── Selected passage

This is, however, not the first instance of a major altercation between motorists and traffic police in the city this year. There was widespread condemnation of the conduct of the police after a video showing a traffic police assaulting a man who was pulled over for not wearing a helmet was widely circulated in April.

It is vital for motorists to be aware of their rights and responsibilities to ensure that traffic stops occur without incident.

Things to keep in mind during a traffic stop:

  1. Ensure that you are being pulled over by the competent authority. Traffic police must be in their uniform with name and buckle number clearly visible.
  2. Wearing of helmets is compulsory as per the order of the Madras High Court. Persons fined for not wearing a helmet will be issued a challan that is valid until midnight.
  3. Male traffic police must be accompanied by female traffic police to conduct vehicle searches on female drivers.
  4. The Government of Tamil Nadu has mandated that drivers carry the original driver’s licence at all times. Other documents that are mandatory are the Registration Certificate (RC) and insurance. However, there is no directive regarding carrying originals for these.
  5. Since May, 2018, the Chennai Police has adopted a cashless system for spot fines, with payment options including credit and debit cards, PayTM, payment using the QR code in the e-challan at corporation e-seva centers and courts and post offices. Payments for violations must not be made in cash during traffic stops. Challan must be issued for all spot fines.

────
── Dataset content

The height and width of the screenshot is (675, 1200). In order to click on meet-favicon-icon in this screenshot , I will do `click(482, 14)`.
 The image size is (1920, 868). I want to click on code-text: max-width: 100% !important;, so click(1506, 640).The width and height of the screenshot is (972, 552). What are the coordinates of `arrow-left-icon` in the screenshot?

────

Please reproduce the passage on traffic stops above in full, word for word.

This is, however, not the first instance of a major altercation between motorists and traffic police in the city this year. There was widespread condemnation of the conduct of the police after a video showing a traffic police assaulting a man who was pulled over for not wearing a helmet was widely circulated in April.

It is vital for motorists to be aware of their rights and responsibilities to ensure that traffic stops occur without incident.

Things to keep in mind during a traffic stop:

  1. Ensure that you are being pulled over by the competent authority. Traffic police must be in their uniform with name and buckle number clearly visible.
  2. Wearing of helmets is compulsory as per the order of the Madras High Court. Persons fined for not wearing a helmet will be issued a challan that is valid until midnight.
  3. Male traffic police must be accompanied by female traffic police to conduct vehicle searches on female drivers.
  4. The Government of Tamil Nadu has mandated that drivers carry the original driver’s licence at all times. Other documents that are mandatory are the Registration Certificate (RC) and insurance. However, there is no directive regarding carrying originals for these.
  5. Since May, 2018, the Chennai Police has adopted a cashless system for spot fines, with payment options including credit and debit cards, PayTM, payment using the QR code in the e-challan at corporation e-seva centers and courts and post offices. Payments for violations must not be made in cash during traffic stops. Challan must be issued for all spot fines.